I thought for a minute and then shook my head. ‘Hilda and Fiona hardly need to have promises extracted. They have secrets of their own to keep. If they even know Mirren’s secret – which I doubt, don’t you? – they can be trusted with it. But we certainly need to speak to the menfolk and I suppose for the sake of completeness the other grandmother, Dulcie. It might be that no one knows anything anyway. Let’s hope so.’
‘Shall we start at Roseville, with Robin?’ said Alec. I was still staring at Mirren’s picture.
‘I’ll keep this with me,’ I said. ‘I’ll wave it in front of my own eyes if my resolve falters. Look at her, Alec!’

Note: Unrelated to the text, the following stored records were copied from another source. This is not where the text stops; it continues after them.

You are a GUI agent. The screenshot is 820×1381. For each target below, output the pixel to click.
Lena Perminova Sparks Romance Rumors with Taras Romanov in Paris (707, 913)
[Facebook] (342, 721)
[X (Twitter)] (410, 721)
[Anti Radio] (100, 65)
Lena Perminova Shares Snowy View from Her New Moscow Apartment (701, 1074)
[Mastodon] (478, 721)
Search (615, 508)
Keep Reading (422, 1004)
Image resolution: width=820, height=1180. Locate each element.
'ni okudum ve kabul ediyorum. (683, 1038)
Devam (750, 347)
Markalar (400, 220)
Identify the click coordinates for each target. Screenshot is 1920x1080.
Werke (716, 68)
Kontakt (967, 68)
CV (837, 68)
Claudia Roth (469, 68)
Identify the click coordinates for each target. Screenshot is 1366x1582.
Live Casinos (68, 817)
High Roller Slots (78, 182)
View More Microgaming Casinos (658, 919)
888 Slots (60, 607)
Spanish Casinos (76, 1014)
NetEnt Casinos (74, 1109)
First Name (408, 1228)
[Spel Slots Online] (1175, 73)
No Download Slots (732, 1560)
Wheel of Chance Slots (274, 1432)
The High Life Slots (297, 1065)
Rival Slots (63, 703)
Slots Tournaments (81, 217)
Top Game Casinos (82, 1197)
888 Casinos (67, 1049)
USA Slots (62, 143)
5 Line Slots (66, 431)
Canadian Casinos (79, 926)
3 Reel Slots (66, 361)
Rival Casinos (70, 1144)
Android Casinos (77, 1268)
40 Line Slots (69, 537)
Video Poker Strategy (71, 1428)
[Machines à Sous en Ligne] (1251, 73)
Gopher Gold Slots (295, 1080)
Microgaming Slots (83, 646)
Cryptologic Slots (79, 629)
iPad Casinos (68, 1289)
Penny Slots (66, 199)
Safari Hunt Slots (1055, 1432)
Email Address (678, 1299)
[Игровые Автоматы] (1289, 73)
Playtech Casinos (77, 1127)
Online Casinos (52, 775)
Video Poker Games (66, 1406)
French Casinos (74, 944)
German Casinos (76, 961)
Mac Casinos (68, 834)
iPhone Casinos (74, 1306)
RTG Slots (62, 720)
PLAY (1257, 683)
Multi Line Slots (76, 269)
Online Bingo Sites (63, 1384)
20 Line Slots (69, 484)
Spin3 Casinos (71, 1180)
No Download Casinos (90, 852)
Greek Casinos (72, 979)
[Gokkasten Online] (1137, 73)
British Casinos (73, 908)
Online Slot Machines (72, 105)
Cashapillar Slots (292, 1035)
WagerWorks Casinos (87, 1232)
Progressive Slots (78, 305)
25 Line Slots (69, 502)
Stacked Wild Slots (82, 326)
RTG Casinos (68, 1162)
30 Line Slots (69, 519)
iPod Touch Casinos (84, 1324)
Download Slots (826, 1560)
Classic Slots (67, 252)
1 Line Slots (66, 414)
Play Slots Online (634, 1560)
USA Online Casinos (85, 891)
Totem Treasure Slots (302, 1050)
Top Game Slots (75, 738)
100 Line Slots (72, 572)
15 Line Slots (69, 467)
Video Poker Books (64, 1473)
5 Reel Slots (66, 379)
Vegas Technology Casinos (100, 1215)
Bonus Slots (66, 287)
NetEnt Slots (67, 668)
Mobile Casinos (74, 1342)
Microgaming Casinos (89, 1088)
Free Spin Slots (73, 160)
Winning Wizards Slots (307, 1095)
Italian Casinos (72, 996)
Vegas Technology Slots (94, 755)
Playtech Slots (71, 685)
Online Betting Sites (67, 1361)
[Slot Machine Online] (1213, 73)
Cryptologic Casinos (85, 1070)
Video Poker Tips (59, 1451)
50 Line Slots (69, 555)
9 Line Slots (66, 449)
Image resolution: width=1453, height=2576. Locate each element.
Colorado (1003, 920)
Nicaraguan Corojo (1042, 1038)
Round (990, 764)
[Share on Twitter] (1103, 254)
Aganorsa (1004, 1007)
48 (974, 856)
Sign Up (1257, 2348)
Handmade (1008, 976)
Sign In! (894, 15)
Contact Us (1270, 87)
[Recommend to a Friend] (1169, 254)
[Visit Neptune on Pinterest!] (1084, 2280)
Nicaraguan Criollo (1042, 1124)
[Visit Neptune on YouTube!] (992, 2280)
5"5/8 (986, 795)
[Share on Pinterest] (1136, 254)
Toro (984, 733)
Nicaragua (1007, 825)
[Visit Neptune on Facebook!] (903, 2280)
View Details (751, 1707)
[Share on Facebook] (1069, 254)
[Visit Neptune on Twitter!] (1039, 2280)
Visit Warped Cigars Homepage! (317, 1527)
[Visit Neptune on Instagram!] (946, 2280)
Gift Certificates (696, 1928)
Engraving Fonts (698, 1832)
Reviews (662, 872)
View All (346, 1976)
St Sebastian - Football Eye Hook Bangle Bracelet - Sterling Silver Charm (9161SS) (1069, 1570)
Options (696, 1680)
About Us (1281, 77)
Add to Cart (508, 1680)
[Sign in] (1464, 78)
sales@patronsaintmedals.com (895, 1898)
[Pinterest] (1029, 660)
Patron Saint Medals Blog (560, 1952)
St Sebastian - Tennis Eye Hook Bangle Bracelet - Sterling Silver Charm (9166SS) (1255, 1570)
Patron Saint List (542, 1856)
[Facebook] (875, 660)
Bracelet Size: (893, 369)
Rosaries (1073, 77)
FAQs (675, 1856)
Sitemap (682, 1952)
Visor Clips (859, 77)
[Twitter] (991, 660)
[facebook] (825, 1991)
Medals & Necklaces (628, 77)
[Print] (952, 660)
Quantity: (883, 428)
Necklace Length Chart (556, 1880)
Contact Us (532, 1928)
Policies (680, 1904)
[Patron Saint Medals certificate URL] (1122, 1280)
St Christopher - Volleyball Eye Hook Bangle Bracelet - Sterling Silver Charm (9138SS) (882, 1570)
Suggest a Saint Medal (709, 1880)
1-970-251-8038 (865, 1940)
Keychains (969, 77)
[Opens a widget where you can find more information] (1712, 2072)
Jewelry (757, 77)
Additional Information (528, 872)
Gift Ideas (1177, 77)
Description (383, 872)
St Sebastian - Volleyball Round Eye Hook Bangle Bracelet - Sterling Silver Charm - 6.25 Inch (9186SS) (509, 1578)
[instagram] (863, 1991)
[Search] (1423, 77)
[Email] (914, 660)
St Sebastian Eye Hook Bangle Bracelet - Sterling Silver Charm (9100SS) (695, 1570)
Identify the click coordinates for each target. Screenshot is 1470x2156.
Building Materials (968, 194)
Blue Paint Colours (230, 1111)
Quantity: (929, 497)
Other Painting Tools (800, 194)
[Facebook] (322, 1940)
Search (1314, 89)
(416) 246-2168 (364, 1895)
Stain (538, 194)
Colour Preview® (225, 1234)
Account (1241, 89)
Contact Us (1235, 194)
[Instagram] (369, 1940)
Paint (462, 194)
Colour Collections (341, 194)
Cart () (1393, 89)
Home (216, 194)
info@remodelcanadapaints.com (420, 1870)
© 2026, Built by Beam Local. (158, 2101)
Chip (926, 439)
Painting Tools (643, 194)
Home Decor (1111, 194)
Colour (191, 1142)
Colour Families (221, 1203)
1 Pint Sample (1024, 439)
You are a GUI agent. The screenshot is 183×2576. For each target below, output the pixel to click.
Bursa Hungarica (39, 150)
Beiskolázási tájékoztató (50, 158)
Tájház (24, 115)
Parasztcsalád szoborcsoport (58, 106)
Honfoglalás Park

But looking at her turned him so glum that I folded the picture away into my notebook to let him finish his breakfast without feeling like a monster for being able to do so.
Since it was a Sabbath morning between a death and a funeral we knew better than just to roll up and expect to find the master at home. Instead, we rang after breakfast and inquired of the parlourmaid who answered the telephone what time Mr Hepburn would be back after church.
‘Mr Hepburn won’t be coming here, madam,’ said the maid in that refined shriek with which servants mistrustful of the new contraption conduct all telephone conversations. ‘He’ll be going to number eighty-six.’
‘Number eighty-six?’ I said.
‘High Street,’ said the maid. ‘The old house. Mistress Dulcie’s.’
‘Ah, of course,’ I said, bluffing. ‘Thank you. We’ll catch him there.’
‘I’m glad we saved ourselves Pilmuir Street anyway,’ Alec said, as we puffed up the hill from the hotel. ‘The High Street’s bad enough after that breakfast.’
‘Easily,’ I said, panting.
‘So where’s eighty-six then?’ said Alec. We had emerged at the mouth of Guildhall Street and stood looking up and down the quiet stretch of shuttered shops and empty pavements.
‘Close by,’ I said, nodding at the other side. ‘Those are the high seventies.’
‘Which way does it go?’ said Alec, strolling a little way down towards the tolbooth. ‘No, this is wrong. Uphill, Dandy.’
‘But can that be right?’ I said, trailing after him and looking around myself with some puzzlement. ‘It’s all shops and we’re practically at Aitkens’.’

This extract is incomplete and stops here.